Given records Block Start

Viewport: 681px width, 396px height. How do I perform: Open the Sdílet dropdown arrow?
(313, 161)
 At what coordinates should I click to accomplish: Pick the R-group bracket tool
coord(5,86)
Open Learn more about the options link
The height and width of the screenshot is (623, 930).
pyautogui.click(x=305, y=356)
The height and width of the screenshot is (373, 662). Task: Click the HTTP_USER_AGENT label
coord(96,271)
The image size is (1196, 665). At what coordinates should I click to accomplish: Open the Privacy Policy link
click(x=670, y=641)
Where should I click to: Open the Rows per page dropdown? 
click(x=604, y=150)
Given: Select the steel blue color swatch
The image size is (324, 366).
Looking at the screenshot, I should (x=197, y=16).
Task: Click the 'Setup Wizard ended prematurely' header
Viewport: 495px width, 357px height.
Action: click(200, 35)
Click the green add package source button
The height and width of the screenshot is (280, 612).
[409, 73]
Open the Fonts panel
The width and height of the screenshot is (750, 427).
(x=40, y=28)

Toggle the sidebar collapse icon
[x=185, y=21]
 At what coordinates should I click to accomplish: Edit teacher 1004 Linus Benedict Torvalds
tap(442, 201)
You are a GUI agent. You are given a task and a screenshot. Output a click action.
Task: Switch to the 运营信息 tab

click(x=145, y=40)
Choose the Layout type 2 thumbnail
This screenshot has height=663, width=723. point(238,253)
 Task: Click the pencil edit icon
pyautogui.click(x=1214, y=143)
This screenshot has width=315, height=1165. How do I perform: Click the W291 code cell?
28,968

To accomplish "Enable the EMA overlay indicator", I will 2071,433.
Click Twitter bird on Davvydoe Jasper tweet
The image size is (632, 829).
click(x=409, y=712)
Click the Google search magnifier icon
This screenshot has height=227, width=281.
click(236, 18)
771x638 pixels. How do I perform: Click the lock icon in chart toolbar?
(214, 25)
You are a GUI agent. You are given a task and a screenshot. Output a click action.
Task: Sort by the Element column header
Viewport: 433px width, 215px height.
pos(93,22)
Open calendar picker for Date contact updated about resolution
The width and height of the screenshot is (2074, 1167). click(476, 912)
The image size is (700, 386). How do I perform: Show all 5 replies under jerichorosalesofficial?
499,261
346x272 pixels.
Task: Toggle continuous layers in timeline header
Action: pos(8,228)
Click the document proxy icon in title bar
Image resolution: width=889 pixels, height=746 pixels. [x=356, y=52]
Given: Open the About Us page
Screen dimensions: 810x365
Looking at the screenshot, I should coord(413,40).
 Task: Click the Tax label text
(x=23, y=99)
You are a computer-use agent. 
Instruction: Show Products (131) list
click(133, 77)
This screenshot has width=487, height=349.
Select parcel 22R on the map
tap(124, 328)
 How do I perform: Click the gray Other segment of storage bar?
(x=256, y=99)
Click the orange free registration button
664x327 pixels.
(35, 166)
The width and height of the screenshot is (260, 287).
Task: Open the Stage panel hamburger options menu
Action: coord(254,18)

Given records Block End

Send back the whole listing above exactly, please.

(Worked solution):
Viewport: 681px width, 396px height. How do I perform: Open the Sdílet dropdown arrow?
(313, 161)
 At what coordinates should I click to accomplish: Pick the R-group bracket tool
coord(5,86)
Open Learn more about the options link
The height and width of the screenshot is (623, 930).
pyautogui.click(x=305, y=356)
The height and width of the screenshot is (373, 662). Task: Click the HTTP_USER_AGENT label
coord(96,271)
The image size is (1196, 665). At what coordinates should I click to accomplish: Open the Privacy Policy link
click(x=670, y=641)
Where should I click to: Open the Rows per page dropdown? 
click(x=604, y=150)
Given: Select the steel blue color swatch
The image size is (324, 366).
Looking at the screenshot, I should (x=197, y=16).
Task: Click the 'Setup Wizard ended prematurely' header
Viewport: 495px width, 357px height.
Action: click(200, 35)
Click the green add package source button
The height and width of the screenshot is (280, 612).
[409, 73]
Open the Fonts panel
The width and height of the screenshot is (750, 427).
(x=40, y=28)

Toggle the sidebar collapse icon
[x=185, y=21]
 At what coordinates should I click to accomplish: Edit teacher 1004 Linus Benedict Torvalds
tap(442, 201)
You are a GUI agent. You are given a task and a screenshot. Output a click action.
Task: Switch to the 运营信息 tab

click(x=145, y=40)
Choose the Layout type 2 thumbnail
This screenshot has height=663, width=723. point(238,253)
 Task: Click the pencil edit icon
pyautogui.click(x=1214, y=143)
This screenshot has width=315, height=1165. How do I perform: Click the W291 code cell?
28,968

To accomplish "Enable the EMA overlay indicator", I will 2071,433.
Click Twitter bird on Davvydoe Jasper tweet
The image size is (632, 829).
click(x=409, y=712)
Click the Google search magnifier icon
This screenshot has height=227, width=281.
click(236, 18)
771x638 pixels. How do I perform: Click the lock icon in chart toolbar?
(214, 25)
You are a GUI agent. You are given a task and a screenshot. Output a click action.
Task: Sort by the Element column header
Viewport: 433px width, 215px height.
pos(93,22)
Open calendar picker for Date contact updated about resolution
The width and height of the screenshot is (2074, 1167). click(476, 912)
The image size is (700, 386). How do I perform: Show all 5 replies under jerichorosalesofficial?
499,261
346x272 pixels.
Task: Toggle continuous layers in timeline header
Action: pos(8,228)
Click the document proxy icon in title bar
Image resolution: width=889 pixels, height=746 pixels. [x=356, y=52]
Given: Open the About Us page
Screen dimensions: 810x365
Looking at the screenshot, I should coord(413,40).
 Task: Click the Tax label text
(x=23, y=99)
You are a computer-use agent. 
Instruction: Show Products (131) list
click(133, 77)
This screenshot has width=487, height=349.
Select parcel 22R on the map
tap(124, 328)
 How do I perform: Click the gray Other segment of storage bar?
(x=256, y=99)
Click the orange free registration button
664x327 pixels.
(35, 166)
The width and height of the screenshot is (260, 287).
Task: Open the Stage panel hamburger options menu
Action: coord(254,18)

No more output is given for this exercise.